3) Smrsh. Check to see if your MTA uses smrsh.  Red Hat as well
   as a few other distributions automatically setup Sendmail to
   use smrsh.  Smrsh stops Sendmail from running a script or
   other program that is included in an alias. Mailman uses a
   program called "wrapper" to run all of its aliases (see the
   alias examples above):

     grep "smrsh" sendmal.cf

   If this comes up blank then Sendmail does not use smrsh; 
   if not, then your server is probably running smrsh and you
   need to make sure that smrsh is setup to allow Mailman's
   wrapper program to run. Locate the smrsh directory and do
   an ls -l of that directory.  On Red Hat:

     ls -l /etc/smrsh

   and the output should be similar to:

     wrapper -> /home/mailman/mail/wrapper

4) Interface. Some distributions in a noble "attempt" to limit
   the number of open relays on the internet, default Sendmail
   so that it listens to a limited number of interfaces. The
   default interface that Mailman list's use is localhost 
   (127.0.0.1) - this is configurable in Mailman's mm_cfg.py 
   file. To check Sendmail's configuration file:

     grep "Port" sendmail.cf

   This will list out the DeamonPortOption and indicate the
   interfaces it listens on (0.0.0.0 would mean all interfaces).

   You can also check out which interfaces your MTA is listening
   on by using:

     netstat -na |grep ":25 "

5) Qrunner. If you are running Mailman 3.0x then qrunner is
   run every minute via a cron job (that is why cron *must* be
   running for Mailman to work). Try running the program by
   hand. The exact syntax can be found in Mailman's cron jobs:

     su mailman
     crontab -l

   Here is an example of running qrunner by hand:

     su mailman
     /usr/bin/python -S /home/mailman/cron/qrunner

   If this generates any errors then send those to the list
   for diagnosis - or look at the last few lines of errors and
   search the list for key words from the error messages.

6) Locks. A errant lock file can stop a list from processing as
   Mailman waits for the lock to be removed. Since your list is
   not sending, we shall assume that no lock files should be on
   the list and that it is safe to delete any we find.

     ls -l ~mailman/locks

   The output will be something like:

     qrunner.lock.moya.trilug.org.22845

   This indicates that process # 22845 created the lock. To look
   at this process and see what it is (if it still exists):

     ps aux |grep 22845 |grep -v grep

7) Logs. If you don't have any of the common problems above,
   then you should look for errors in your log files.

   First look for errors in your MTA log files. On Red Hat that
   would be in /var/log/maillog.
 
   Look in the log starting at the time you sent a test message.
   You should see your initial message come in and be passed
   onto to your Mailman list, afterwards you may see warnings
   or errors caused by Mailman trying to send out mail to the
   members of the list.

   Next look in Mailman's logs.
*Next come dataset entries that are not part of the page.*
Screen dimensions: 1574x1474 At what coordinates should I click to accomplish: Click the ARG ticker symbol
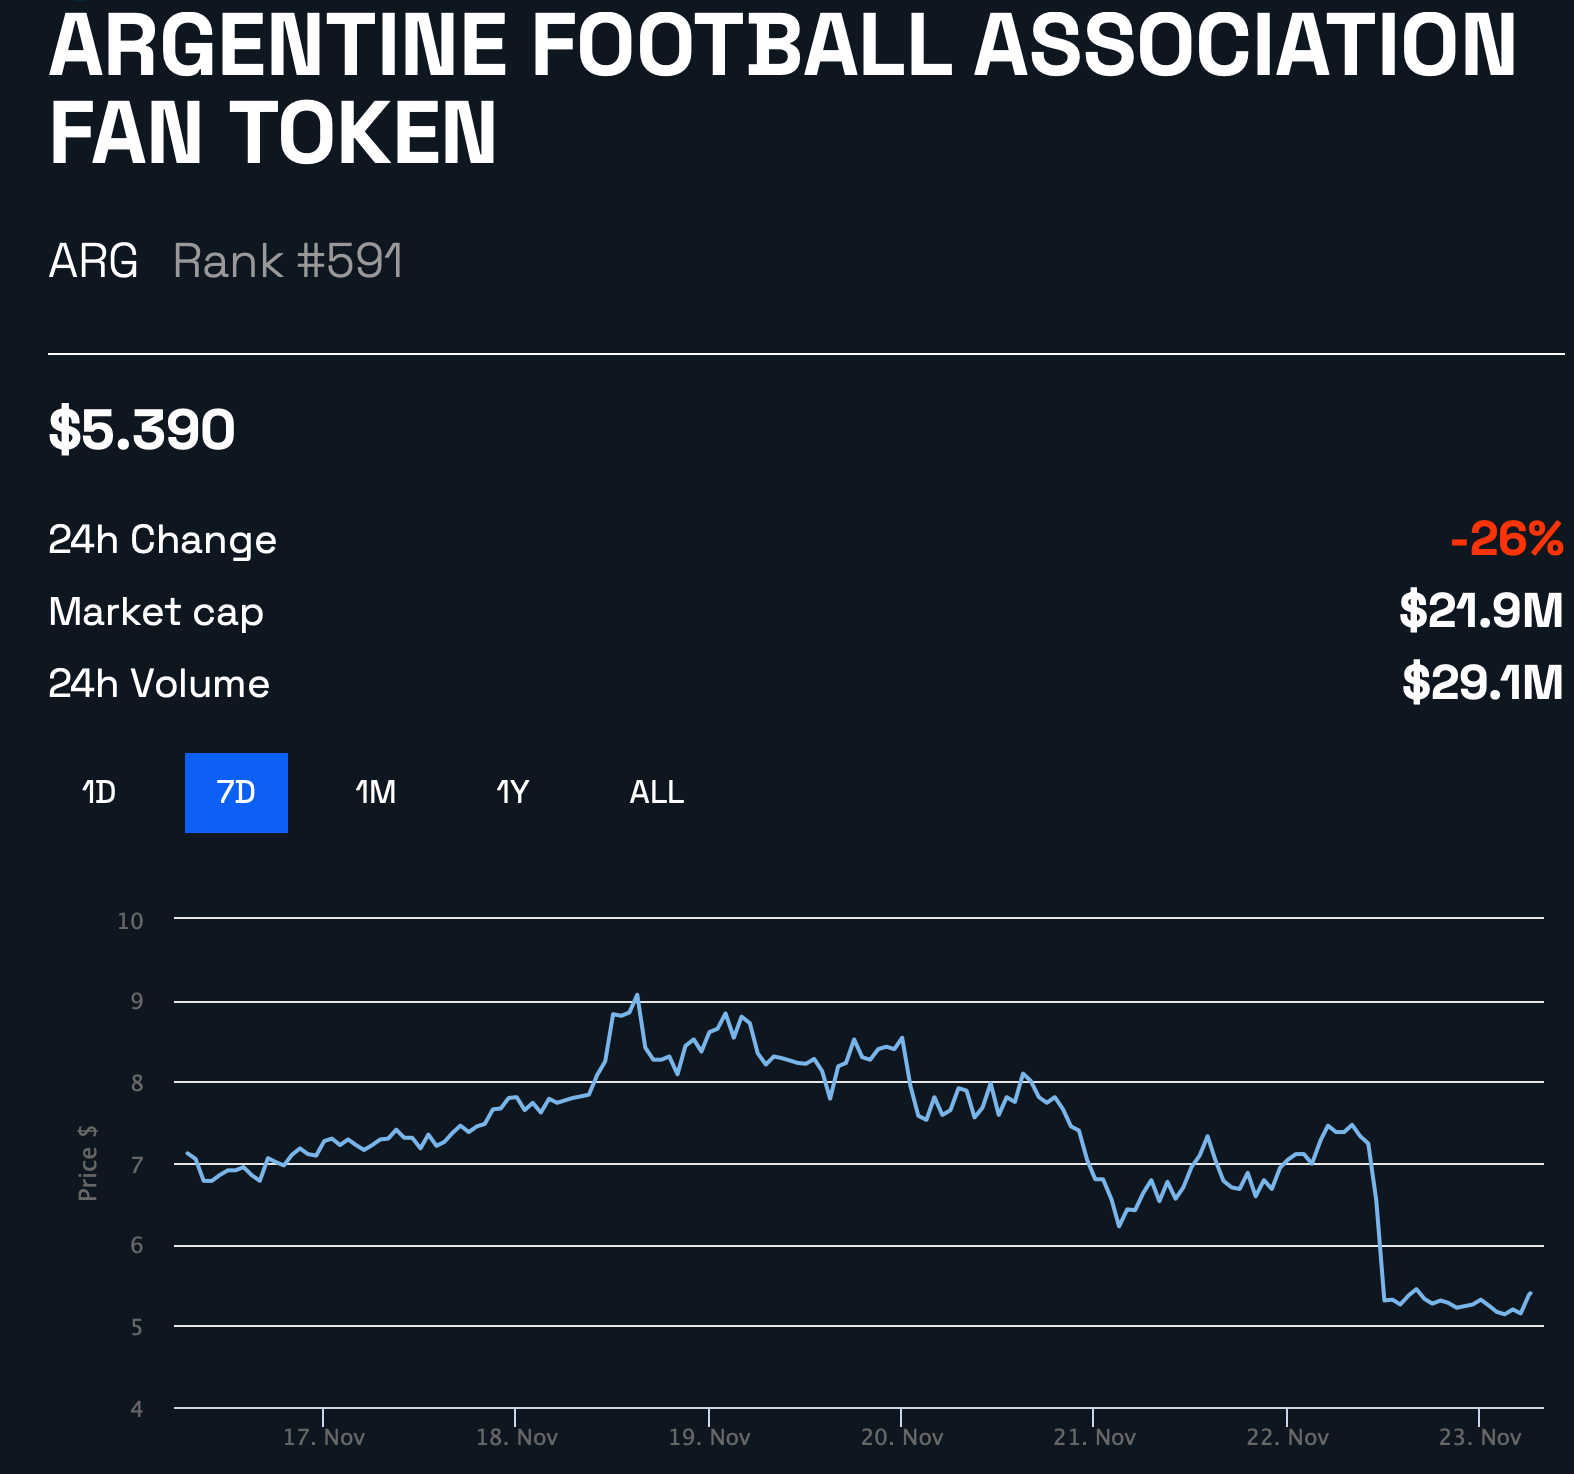(93, 262)
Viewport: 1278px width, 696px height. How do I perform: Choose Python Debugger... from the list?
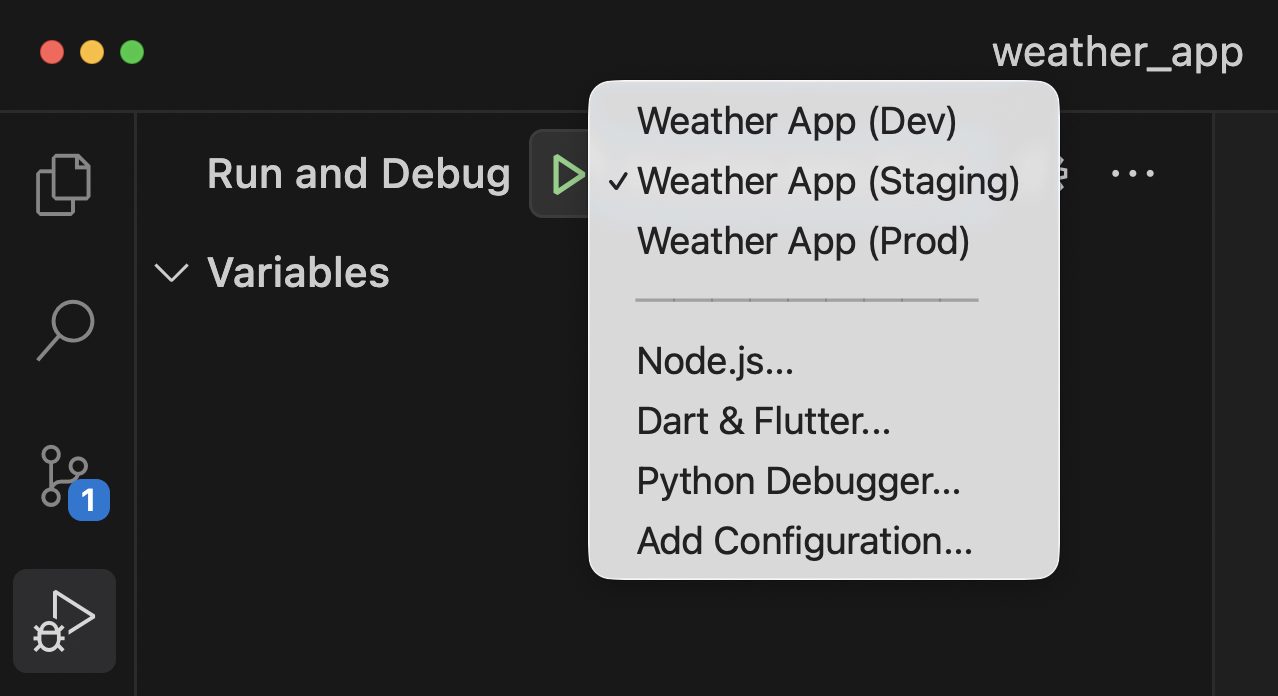coord(798,481)
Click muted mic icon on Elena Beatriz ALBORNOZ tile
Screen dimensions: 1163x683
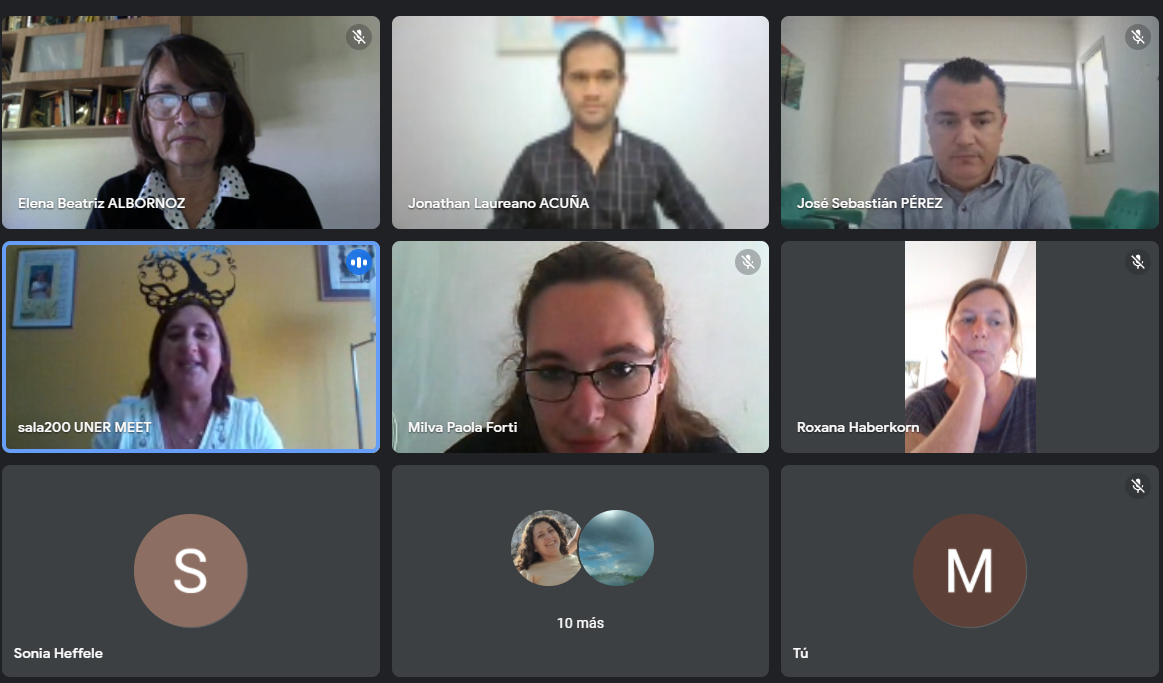coord(359,37)
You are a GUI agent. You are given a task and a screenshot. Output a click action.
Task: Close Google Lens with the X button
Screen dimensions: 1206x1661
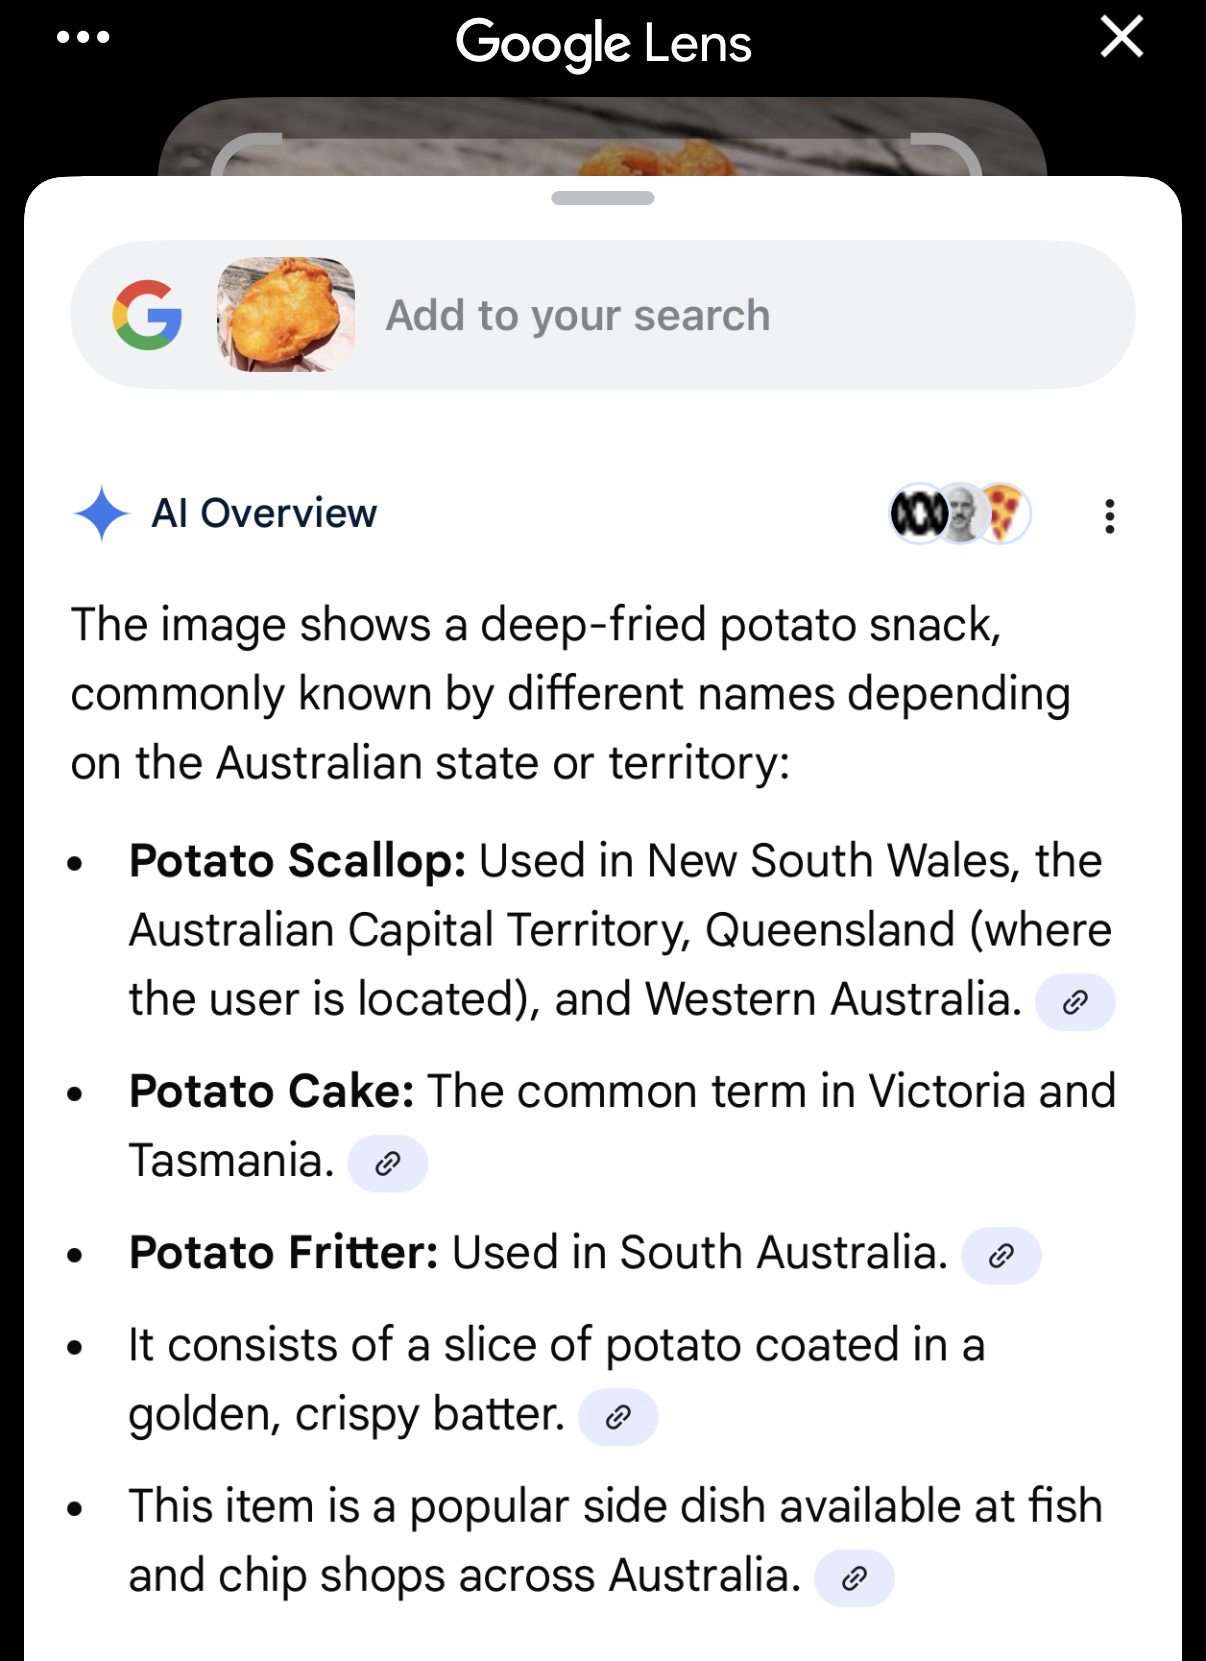tap(1121, 38)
The files are in ~mailman/logs/.
   There are several logs to look in for problems:
     error
     smtp-failure
     smtp
     vette
     config
     post

   Note: if you look in the qrunner log you will see several
   warnings about "Could not acquire qrunner lock", these are
   actually normal and are NOT a problem.

   Every line in the log files is dated so you should be able to
   isolate the place in the log files to start looking, based on
   when your problem started. 

8) Qfiles. You may have a malformed email (or one that is simply
   too big) clogging up the flow of mail to your lists. Mail
   that is queued up by Mailman is stored in the directory:
     ~mailman/qfiles

   Move any files out of the directory and into a temporary 
   directory, then send a new test message to your list. If that
   works, then you can move some of the old queued up files back
   and let those process.  If it stops working again then you
   have a bad message in that batch - delete them or copy them to
   a different temporary directory.

======

Please feel free to critic and expand on this.  I'm hoping that it
proves useful as a starting point for folks having mail-flow problems.